Linux Node Management
Nodes are the physical or virtual machines that run game servers. Each Linux node runs a daemon process (BadgerDaemon) that communicates with the panel over a persistent WebSocket connection to manage containers, report resource usage, and relay console output.
What Is a Daemon?
The daemon is a lightweight Go binary that runs on each node. It is responsible for:
- Creating and managing Docker containers for each game server.
- Executing egg install scripts during server provisioning.
- Streaming console output and accepting console input over WebSocket.
- Reporting system metrics (CPU, memory, disk) via periodic heartbeats.
- Serving SFTP connections for file management.
- Receiving and applying auto-updates from the panel.
Adding a Node
- Navigate to Admin > Nodes and click Add Node.
- Fill in the node details: name, description, FQDN or public IP, and daemon port (default 8443).
- Select Linux as the operating system.
- Click Create. The panel generates a one-line install script.
- SSH into your Linux server and run the install script as root. The script downloads the daemon binary, writes the configuration file, creates a systemd service, and starts the daemon.
- Once the daemon starts, it registers with the panel via its registration token. The node status changes from
pendingtoonline.
The install script requires curl and a systemd-based distribution (Ubuntu 20.04+, Debian 11+, Rocky Linux 8+, etc.). Docker must be installed on the node beforehand; the script does not install Docker.
Node Status Monitoring
Each node reports one of the following statuses:
- online -- Daemon is connected and sending heartbeats.

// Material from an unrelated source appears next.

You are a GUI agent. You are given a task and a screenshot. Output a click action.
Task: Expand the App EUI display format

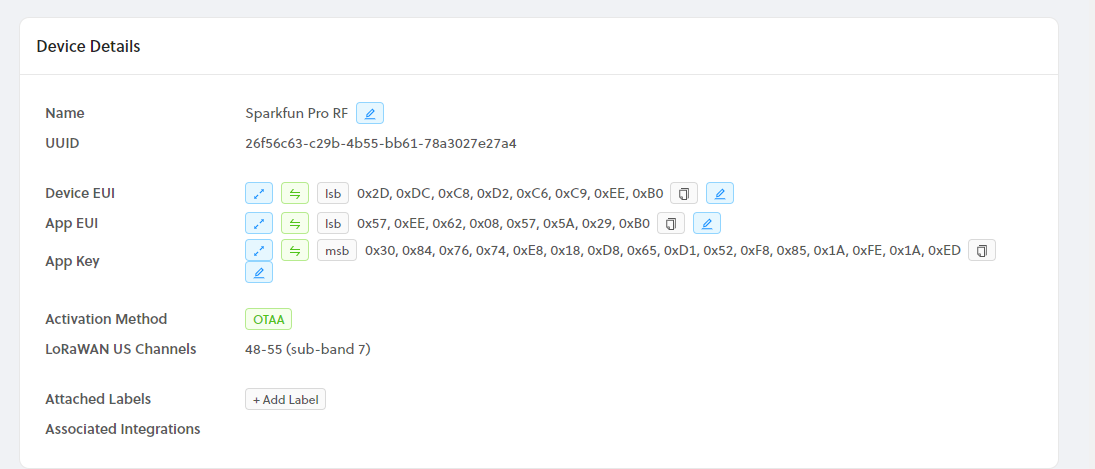pyautogui.click(x=259, y=223)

- offline -- No heartbeat received within the timeout window.
- maintenance -- Administrator has placed the node in maintenance mode.

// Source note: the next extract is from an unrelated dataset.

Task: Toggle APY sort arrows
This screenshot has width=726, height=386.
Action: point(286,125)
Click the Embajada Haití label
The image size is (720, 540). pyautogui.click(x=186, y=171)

- error -- Daemon reported an error condition.
- pending -- Node was created but the daemon has not registered yet.
The node detail page shows real-time resource usage, server count, daemon version, container runtime, kernel version, and uptime.
Allocations
Allocations are IP:port combinations assigned to a node. Each game server requires one primary allocation. To manage allocations:
- Open the node detail page and go to the Allocations tab.
- Click Add Allocation. Enter the IP address (use
0.0.0.0to bind all interfaces) and a port or port range (e.g.,25565-25575). - Allocations that are assigned to a server are shown as "in use" and cannot be deleted until the server is removed or reassigned.

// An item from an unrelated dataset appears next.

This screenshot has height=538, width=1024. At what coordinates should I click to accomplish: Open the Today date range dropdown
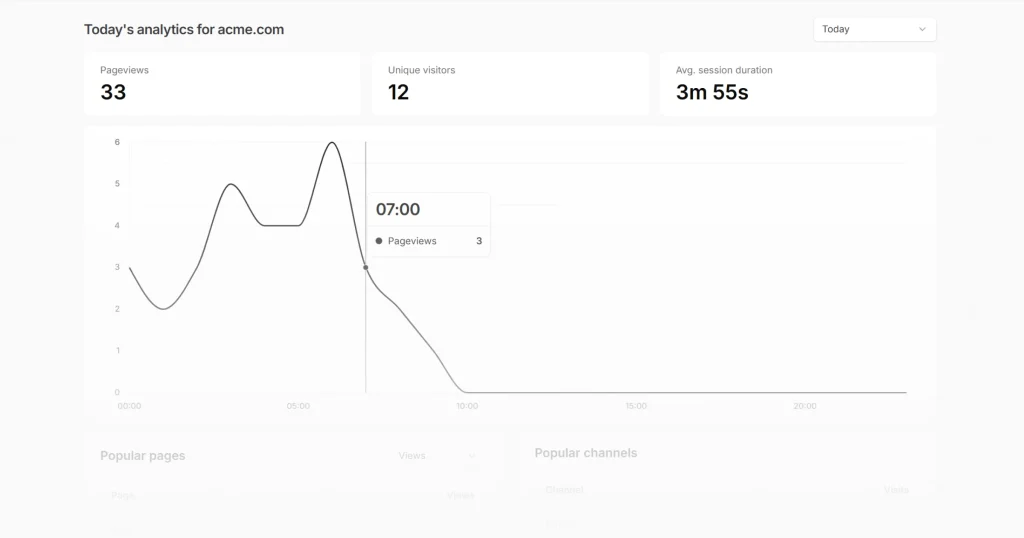(x=874, y=30)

Ensure that the ports you allocate are open in the node's firewall. The panel does not configure firewall rules automatically.
Resource Limits
On the node detail page, you can configure:
- Memory Limit -- Maximum memory available for game servers. Defaults to total system memory. Set a lower value to reserve memory for the OS and daemon.
- Disk Limit -- Maximum disk space available. Defaults to total disk.
- Overallocation -- A percentage (0-100) allowing the sum of server allocations to exceed the node's physical capacity. A value of 0 disables overallocation.
Daemon Auto-Updates
The daemon checks for updates from the panel periodically. When a new version is available, the daemon downloads the binary, verifies its checksum, replaces itself, and restarts. No manual intervention is required. The node detail page shows whether an update is available and whether it is a security update.
Maintenance Mode
Placing a node in maintenance mode prevents new servers from being deployed to it. Existing servers continue to run. To enable maintenance mode:
- Open the node detail page.
- Toggle Maintenance Mode on.
- Optionally set a scheduled maintenance window (start time, end time, reason).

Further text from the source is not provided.